Computer Associates Sells Ingres DB Tech
Christopher B. Brown writes to tell us Network World is reporting that Computer Associates is selling their Ingres database technology to a private equity firm called Garnett & Helfrich Capital. From the article: "CA released Ingres last year as an open source project, reviving interest in the dormant software. Still, databases have never been a core part of CA's portfolio. CA CEO John Swainson cast the Ingres sale as part of CA's larger effort to streamline the vast collection of applications it amassed through a decade of heavy acquisitions in the 1990s. Ingres came to CA through its 1994 buyout of ASK/Ingres"
First, it's considered interesting. It gradually reduces in attention given to it, until... They release the source code! Revel ye cupids, for the code hath been releas-ed! Next day, no one's heard of it again...
That these acquisitions of modular lightweight technologies appear to be part of a larger dynamic approach to enterprise-class offerings. I can't imagine it stops with an RDBMS and network clients -- I wonder if there are any underappreciated server hardware platforms that they've got their eyes on.
Try not. Do or do not, there is no try.
-- Dr. Spock, stardate 2822-3.
Is this just an attempt to make a name in the OS community? Good luck, using your 10 year old database technology...We've got much better tools available to us open source than 'ingres'.
"Crime fighters fight crime. Fire fighters fight fire. What do freedom fighters fight?" -George Carlin
I don't get it. Since PostgreSQl is the successor to Ingres and is properly funded by DARPA - why would anyone bother with the older version? It feels like Linus making a big whoopdedoo about a release of kernel version 1.0 under a BSD license...
Oh well, what the hell...
Coincidence that this happens the day MS finally releases their long delayed SQL Server 2005. Maybe they know something about the database market that has escaped the rest of us so far.
"It's the height of ridiculousness to say for those 9 lines you get hundreds of millions."
It might have been a good idea in the bad old days but today when we already have a stable, production ready, rock solid, ACID-compliant open-source relational database management system of choice, Ingres will never truly succeed in "reviving interest in the dormant software". It's the same mistake that the record industry has made in the early nineties all over again. They missed the train. Sad but true.
Karma: Positive (probably because of superiour intellect)
Is there much, if anything, to gain by purchasing Ingres, when Postgresql is free under a non-restrictive license?
Compatibility.
Many large corporations have massive amounts of data stored in system backed by Ingres databases. This is often very important data, and cannot be corrupted.
While a system like PostgreSQL is often more than capable, in a technical sense, it may not offer the 100% compatibility that is needed by serious users. Thus it is often not an option.
Cyric Zndovzny at your service.
What ever happened to that chick?
Er, lady?
Slightly tangential observation but a few months ago when there was talk about a Sun DB there were some Sun bloggers talking about acquiring Ingres. Then recently there was the story about Sun looking at PostgreSQL. This anouncement from CA makes it seem like they were probably shopping it around to people around the time Sun was talking about a Sun DB and they might have been considering it since Sun didn't buy it makes it seem that we can expect them to really get behind pgsql.

===

* [Brief A] In the Ingres discussion, swap "Ingres" for "Informix" in the part that opens with the words containing "Is there much, if" and closes with "at your service.", and write that part out again.
* [Brief B] Continue the Ingres discussion from the point where it stops.

* [Source material]

===

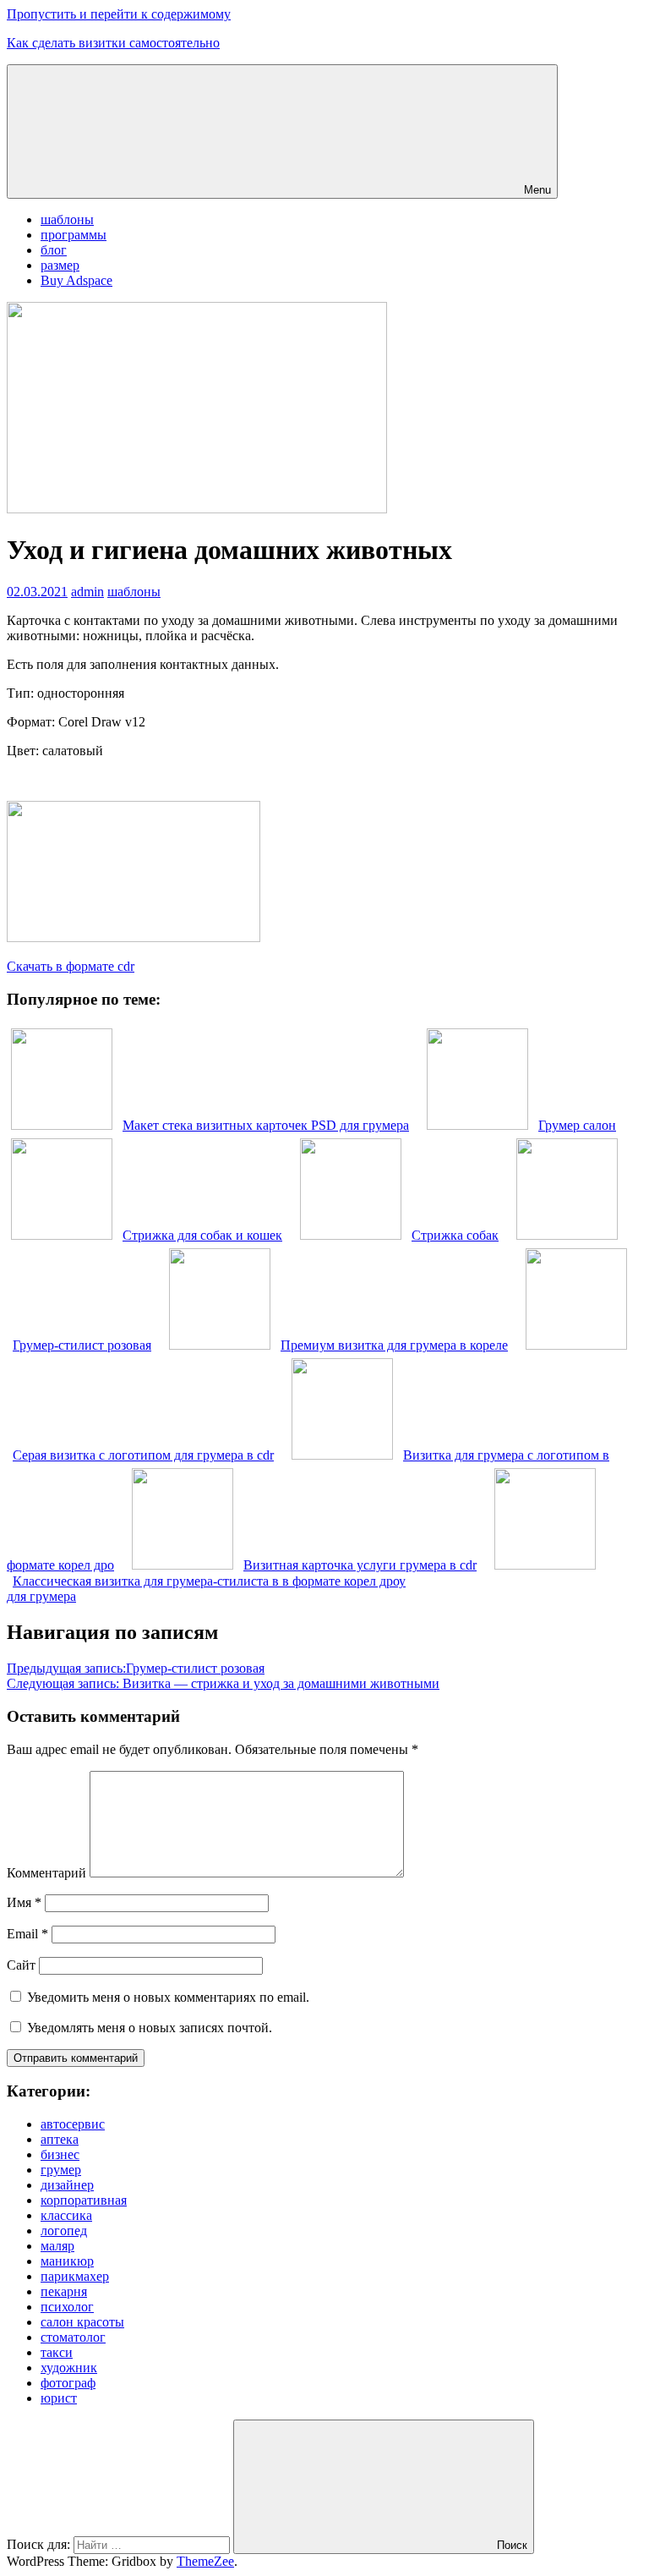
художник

===

* [Exercise response A]
Is there much, if anything, to gain by purchasing Informix, when Postgresql is free under a non-restrictive license?
Compatibility.
Many large corporations have massive amounts of data stored in system backed by Informix databases. This is often very important data, and cannot be corrupted.
While a system like PostgreSQL is often more than capable, in a technical sense, it may not offer the 100% compatibility that is needed by serious users. Thus it is often not an option.
Cyric Zndovzny at your service.

* [Exercise response B]
Open Source Java DAO Generator
PostgreSQL (note the play on words, "post" gres comes after "in" gres) descends from the follow-up project which extended relational concepts into an early "object-relational" system. Stonebreaker lays out his goals for the Postgres project in this 1986 paper.
So, Ingres is based on an older design that PostgreSQL. It has also spent 20 years in the corporate world being changed, upgraded, and improved, so evaluating it based on its lineage is like evaluating Oracle 10g based on your knowledge of Oracle 1.0. Interesting historical note: one of Oracle's first substantial competitors (and an early market leader) was a company called "Relational Technologies" that sold a cutting edge relational database named... Ingres.
If you want something that'll do a bit more, but retain a lot of the speed and also keep the footprint down, MySQL is probably the best bet. It has a lot of the functionality of the really large databases - perhaps rather more than is good for a lean, mean database machine - but still gives good balance between function and performance.
PostgreSQL is much more powerful than MySQL, but at the cost of being bigger and generally not as nimble. If you're dealing with mid-sized Enterprise-level databases, I frankly wouldn't care about per-transaction performance as much as I'd care about maintaining good performance for respectable databases for a few hundred simultaneous users. MySQL would be hammered long before PostgreSQL for this kind of work. For GIS stuff, where you've some fairly tricky topographical information to manipulate, you'll notice that PostgreSQL has a far bigger following.
This leaves Ingres, which has a reputation for being good for Big Corporate Data Warehousing. Data warehousing is a very different problem from regular relational database handling. The problem-space is typically orders of magnitude greater, the database generally isn't going to be normalized and the mappings are generally altered to be less I/O-bound - which usually means more work for the CPU.
The problem-spaces solved by these databases are all very very different. I would love to see a database that had pluggable components such that different components were optimized for different types of workload and that different functions could be loaded/unloaded as needed, so your footprint was always the lowest for what you were doing, not what the database was capable of.
The fact is, no such database is in wide use - assuming it exists at all.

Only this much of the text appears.